Why are norms better?

Of course, if norms were merely “as good as” licenses in the ways I just listed, I probably wouldn’t recommend them. Here are some ways that they can be better, in ways that address some of the concerns I raised in my earlier posts in this series:

  • Global: While [building global norms is not easy](http://www.ncbi.nlm.nih.gov/pmc/articles/PMC3038591/), social norms based on appeals to the very human desires for collaboration and partnership can be a lot more global than the current schemes for protecting database or hardware rights, which aren’t international. (You can try to fake internationalization through a license, but as I pointed out in earlier posts, that is likely to fail legally, and be ignored by exactly the largest partners who you most want to get on board.)
  • Flexible: Many of the practical problems with licenses in data space boil down to their inflexibility: if a license presumes something to be true, and it isn’t, you might not be able to do anything about it. Norms can be much more generous – well-intentioned re-users can creatively reinterpret the rules as necessary to get to a good outcome, without having to ask every contributor to change the license. (Copyright law in the US provides some flexibility through fair use, which has been critical in the development of the internet. The EU does not extend such flexibility to data, though member states can add some fair dealing provisions if they choose. In neither case are those exceptions global, so they can’t be relied on by collaborative projects that aim to be global in scope.)
  • Work against, not with, the permission culture: Lessig warned us early on about “permission culture” – the notion that we would always need to ask permission to do anything. Creative Commons was an attempt to fight it, but by being a legal obligation, rather than a normative statement, it made a key concession to the permission culture – that the legal system was the right terrain to have discussions about sharing. The digital world has pretty whole-heartedly rejected this conclusion, sharing freely and constantly.

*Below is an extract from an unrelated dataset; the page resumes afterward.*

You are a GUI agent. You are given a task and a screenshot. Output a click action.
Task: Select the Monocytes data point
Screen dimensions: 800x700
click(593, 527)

As a result, I suspect a system that appeals to ethical systems has a better chance of long-term sustainability, because it works with the “new” default behavior online rather than bringing in the heavy, and inflexible, hand of the law.

Why you still need a (permissive) license

Norms aren’t enough if the underlying legal system might allow an early contributor to later wield the law as a threat. That’s why the best practice in the data space is to use something like the Creative Commons public domain grant (CC-Zero) to set a clear, reliable, permissive baseline, and then use norms to add flexible requirements on top of that. This uses law to provide reliability and predictability, and then uses norms to address concerns about fairness, free-riding, and effectiveness. CC-Zero still isn’t perfect; most notably it has to try to be both a grant and a license to deal with different international rules around grants.

What next?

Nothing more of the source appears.